Earlier this week one of our customers had a log storm due to a problem with a production server. They were able to quickly identify there was anomalistic behavior by looking at the event rate widget and easily identified what the source of the problem was through the top hosts widget. I took a screenshot of their LogZilla dashboard:
You can adjust the rate widgets to get more myopic or macro based on the time series you prefer but when you see something spike above the norm, it is an indication that there are issues in your environment. Looking at the top host logging during that time will also help pinpoint the source of the issue, this was the actual problem graphic:
The interesting thing with this particular scenario was that the logging rate bumped from about 2,000 messages per second to well over 25,000 messages per second and sustained that rate for almost a day.
Most other logging tools start to fail over with anything more than 7,000 events per second per server, where LogZilla’s patented engine can accommodate well over 80,000 events per second on one server.
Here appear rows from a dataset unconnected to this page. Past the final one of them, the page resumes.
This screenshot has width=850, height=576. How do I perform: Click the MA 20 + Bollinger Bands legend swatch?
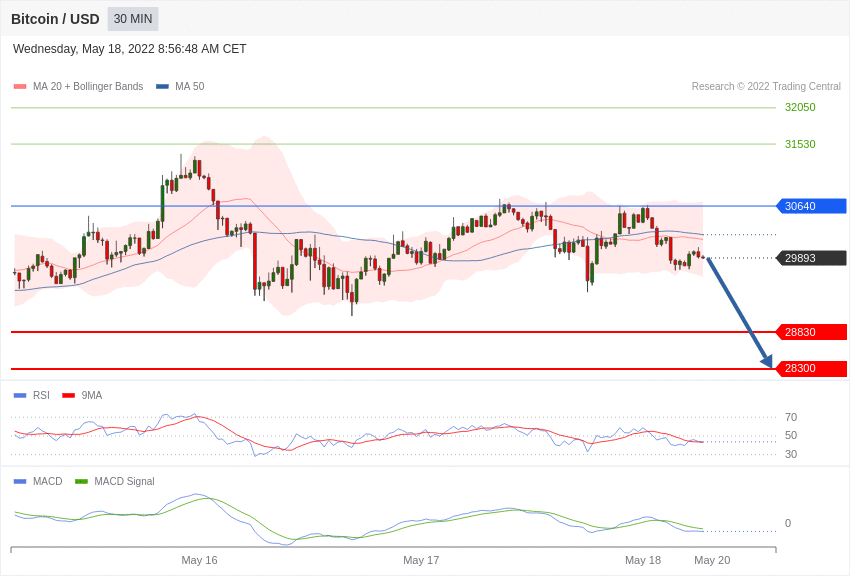[20, 87]
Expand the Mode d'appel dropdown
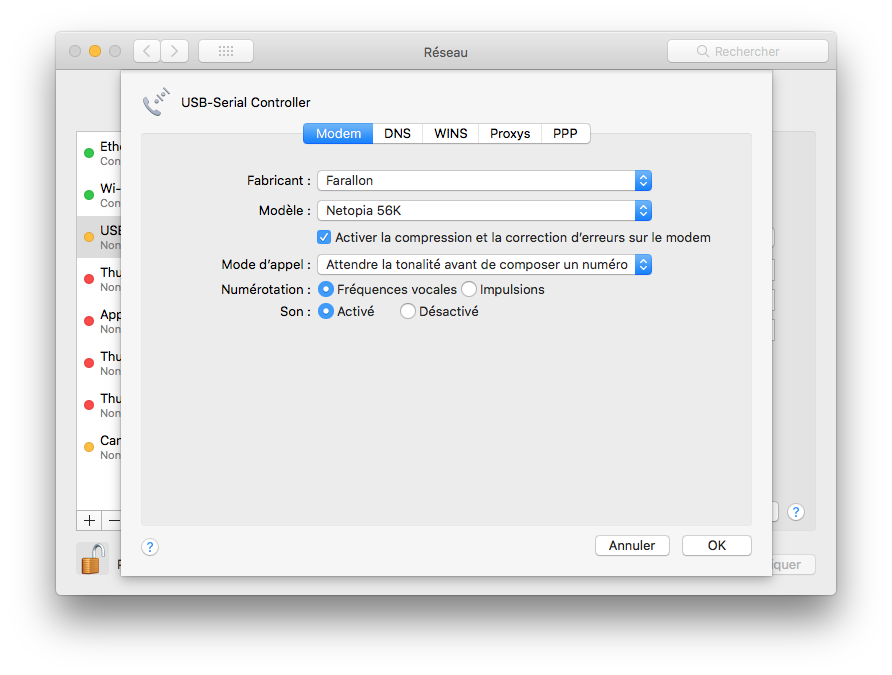This screenshot has height=675, width=892. (x=484, y=265)
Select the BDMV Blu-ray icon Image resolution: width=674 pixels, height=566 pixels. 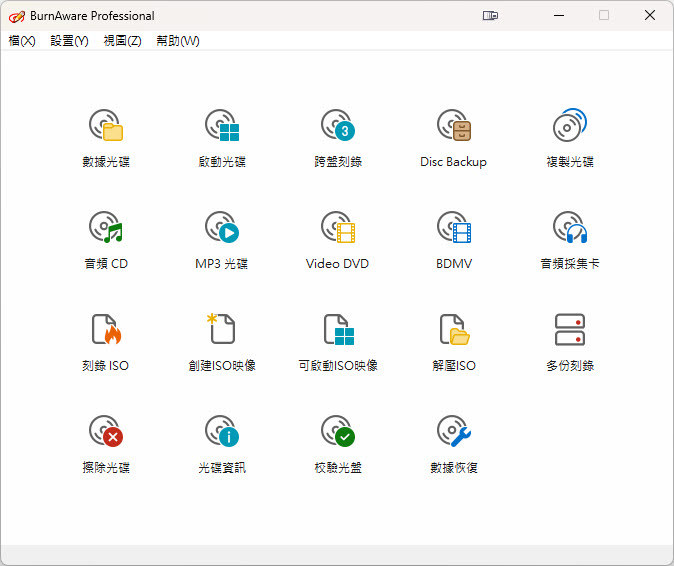454,229
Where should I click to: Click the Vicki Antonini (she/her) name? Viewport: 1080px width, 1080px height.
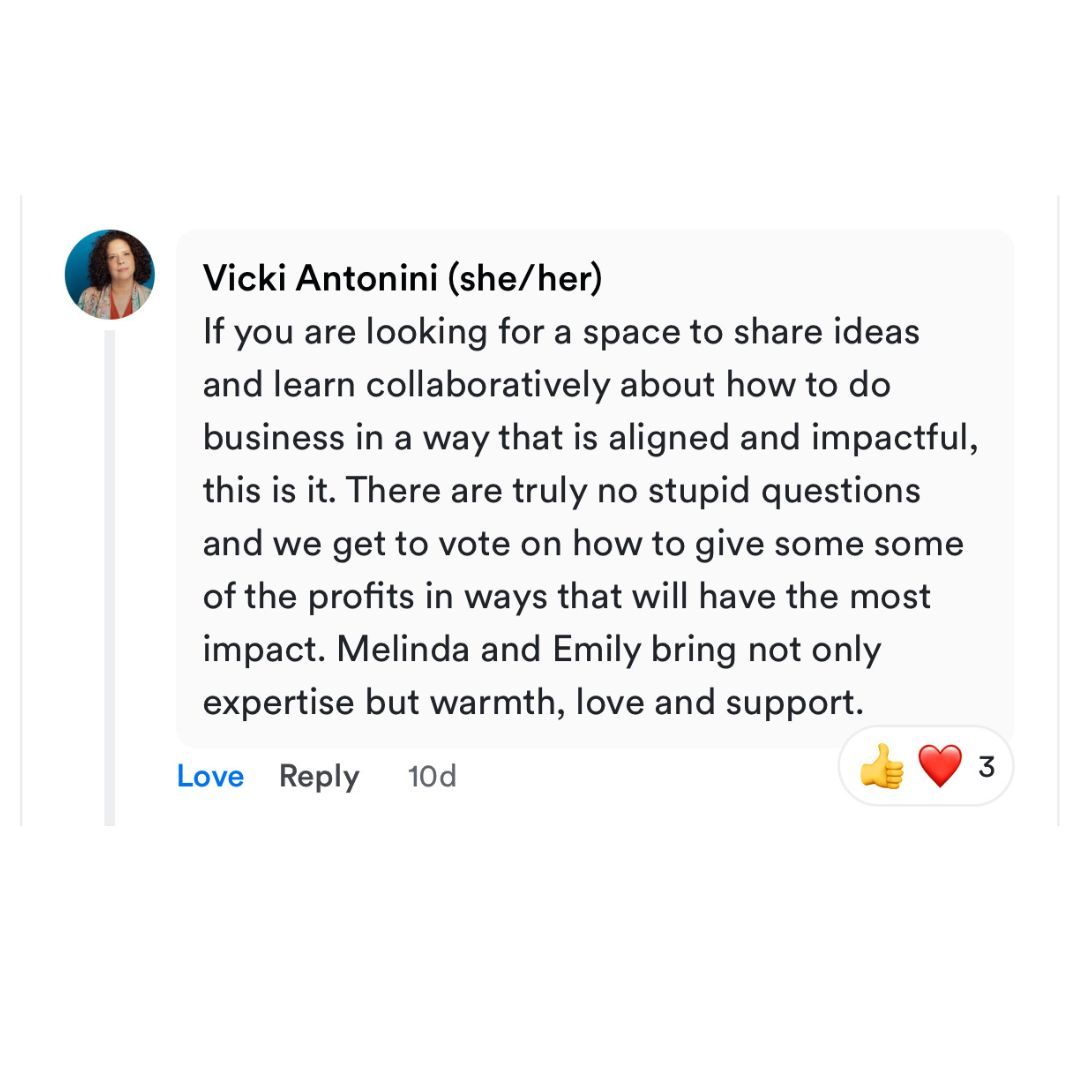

If the customer has another solution, it would have required (4) four servers to handle the spike. In this case, the customer received a licensing warning, called us, and we provided a temporary increase to figure out what was going on.
Our single server handled the load without even breaking a sweat, never dropped a message, and had no performance degradation while the event storm was happening.
What if you were using a less scalable tool and you had the same scenario, but now, in addition to figuring out what is wrong in your production environment, also have to repair your logging server? With other solutions, when you need them the most, they just can’t keep up!
LogZilla also provides automation that could have automatically alerted the team responsible and even resolved the issue with no physical intervention. We are taking the lowest level indicator of health and performance and making it a front line management tool.